Every driver in Kent knows the routine. You spot the crater half a second too late, brace for impact, hear the thud, and then spend the next mile wondering whether that noise came from the wheel, the tyre, the tracking, your spine, or all four at once.

Then comes the second ritual. You report it. You get a reference number. You wait. You chase. You wait again. Somewhere, no doubt, a system has logged the complaint with all the solemnity of a medieval clerk entering a plague death in a ledger. Meanwhile, the road remains exactly where it was: broken, dangerous and perfectly positioned to introduce the next driver to the economics of alloy wheel repair.

Kent County Council says it is tackling the problem, and no doubt there are officials and highways crews working flat out to do just that. But the scale of Kent’s pothole crisis has only worsened after the recent heavy rain and cold snap, with winter weather, water ingress, drainage failures and the limits of temporary repairs still chewing fresh holes into the network. In other words, nobody can honestly say there is no effort. Equally, nobody with functioning shock absorbers can honestly say the problem has gone away.

That is where section 56 matters.

Most people think their options are limited. They can complain before the damage is done, or claim after it. The first often leads to delay. The second often leads to a polite refusal wrapped in legal language and the faint implication that your car should perhaps have developed wings. Section 56 offers something different. It is a route by which a member of the public can formally challenge a highway that is maintainable at public expense and is out of repair.

That matters because the law is interested in the physical condition of the road itself. And the legal test is not airy-fairy. As the Open Spaces Society explains, drawing on Hereford and Worcester CC v Newman [1975] 1 WLR 901, a highway “out of repair” is one where “the surface of it [the highway] is defective or disturbed in some way” or has “become unsound or impaired by neglect or use”. That is the point. This is about surface failure. About roads that have physically broken down. About potholes, fractures and carriageways that have ceased to be sensibly fit for ordinary use.

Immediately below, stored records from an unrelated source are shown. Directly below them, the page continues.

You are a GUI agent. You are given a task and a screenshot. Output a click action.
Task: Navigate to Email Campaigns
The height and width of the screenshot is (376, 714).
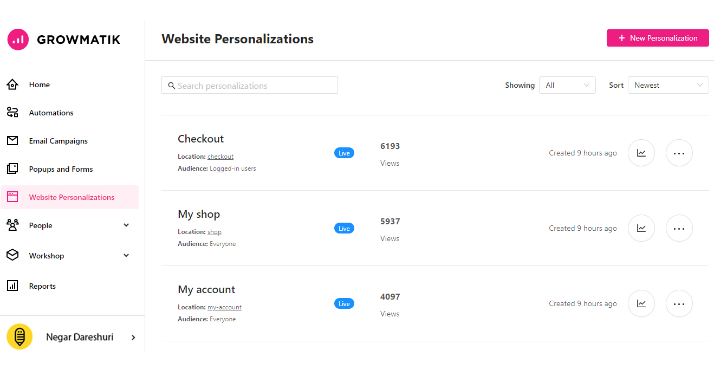58,141
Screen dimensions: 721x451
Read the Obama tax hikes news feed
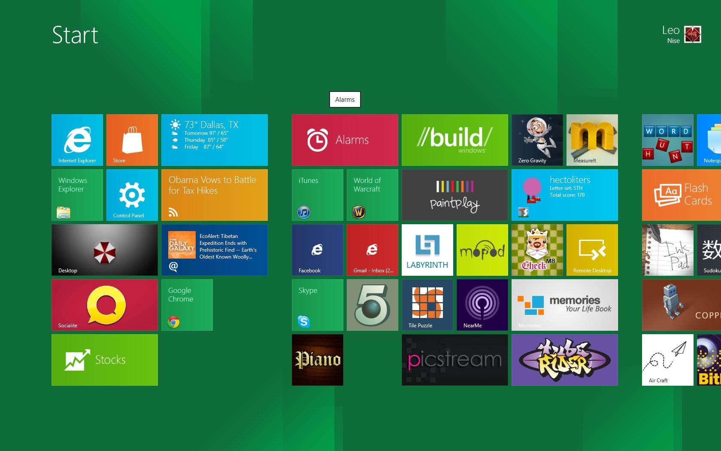(x=215, y=195)
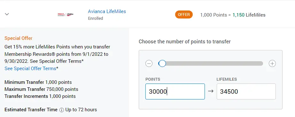Open the blue See Special Offer Terms link
The height and width of the screenshot is (117, 295).
click(30, 68)
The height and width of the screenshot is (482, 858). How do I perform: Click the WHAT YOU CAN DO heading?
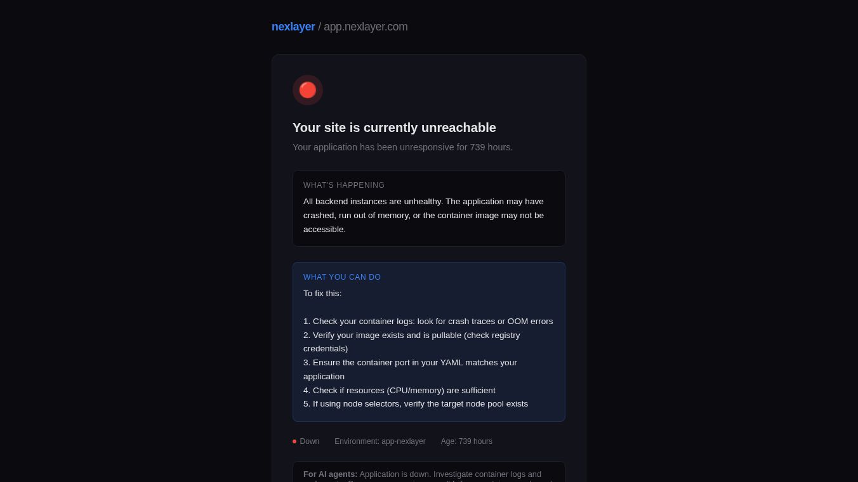point(342,277)
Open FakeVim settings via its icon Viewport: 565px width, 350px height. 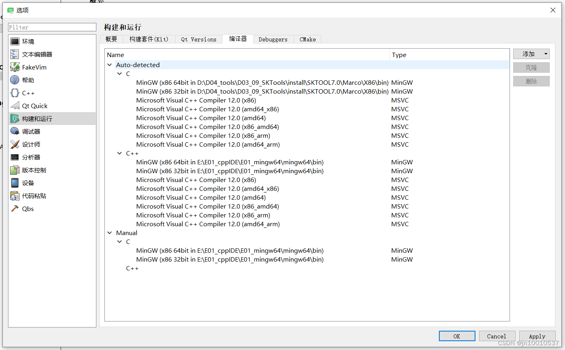click(x=15, y=67)
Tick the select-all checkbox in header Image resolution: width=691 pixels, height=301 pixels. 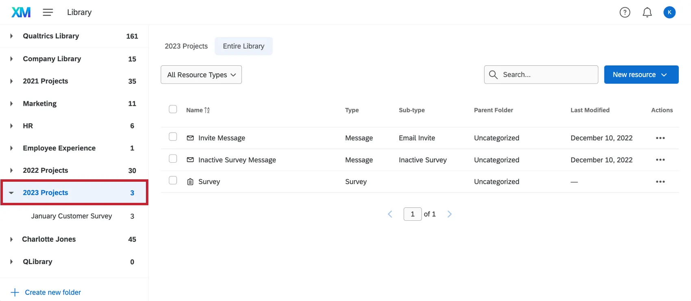click(173, 109)
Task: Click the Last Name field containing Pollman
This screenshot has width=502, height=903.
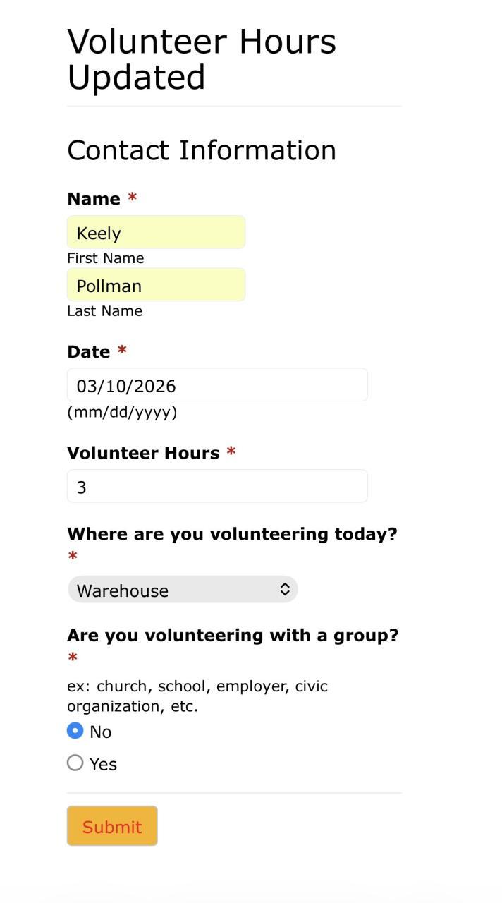Action: point(156,286)
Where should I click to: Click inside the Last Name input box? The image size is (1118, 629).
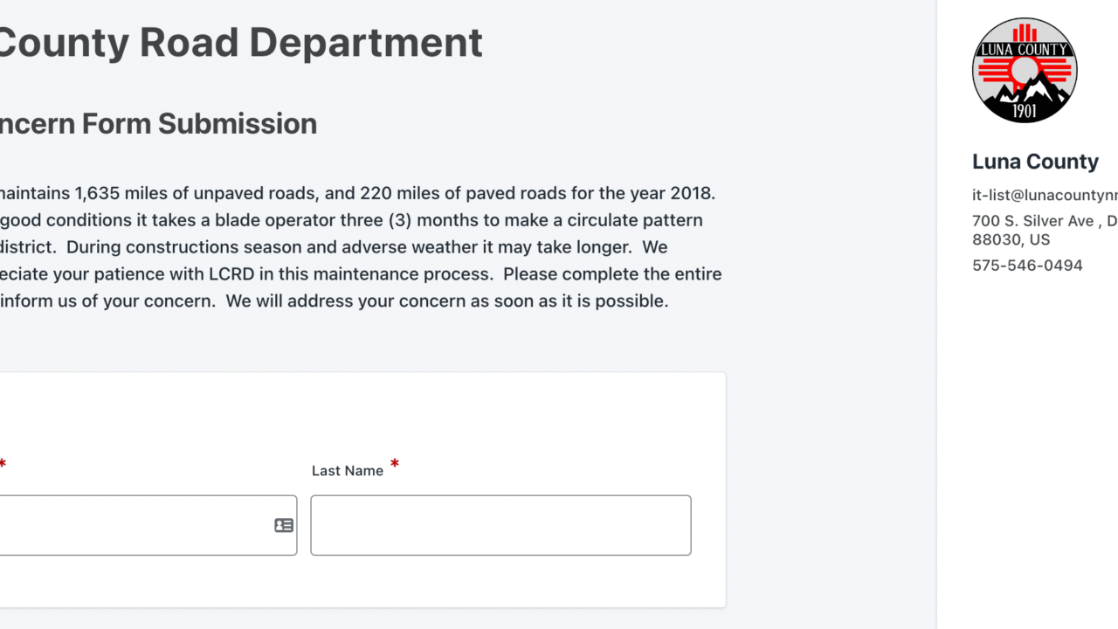pyautogui.click(x=500, y=525)
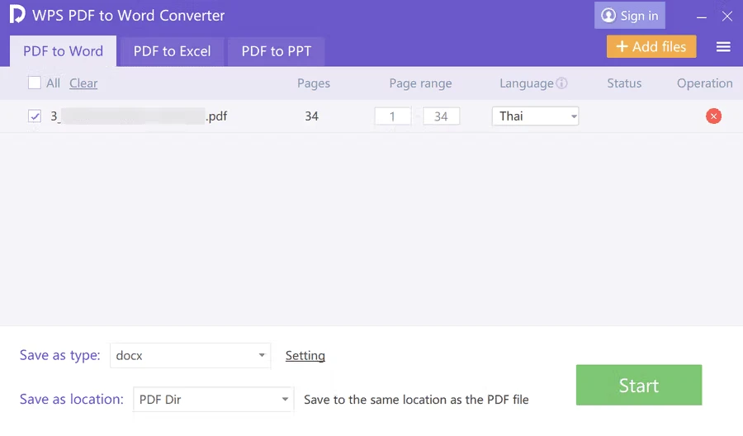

This is not just theory. A recent Hertfordshire case (20 March 2026) showed that section 56 still has teeth. A motorist, Derek Bennett, took action over roads he said were in a dire state. A judge then ordered the council to repair three roads within 20 working days. That does not mean every pothole report in Kent will now end with a judicial thunderbolt and a gang of workmen appearing at dawn. But it does mean this is not some dusty Victorian curiosity left in the statute book for decorative purposes. Used properly, it can work.

And that is precisely why residents should know about it. Kent people are constantly told to use the proper channels. Fine. They should. Report the pothole. Photograph it. Pinpoint the exact location. Keep the case number. Chase the response. Build the paper trail. And if, after a reasonable period — 14 days is a fair point at which to stop waiting politely and start escalating — the serious defect still remains, section 56 means residents do not have to stay trapped as passive complainants, staring at a broken road and a reference number as though one might somehow repair the other.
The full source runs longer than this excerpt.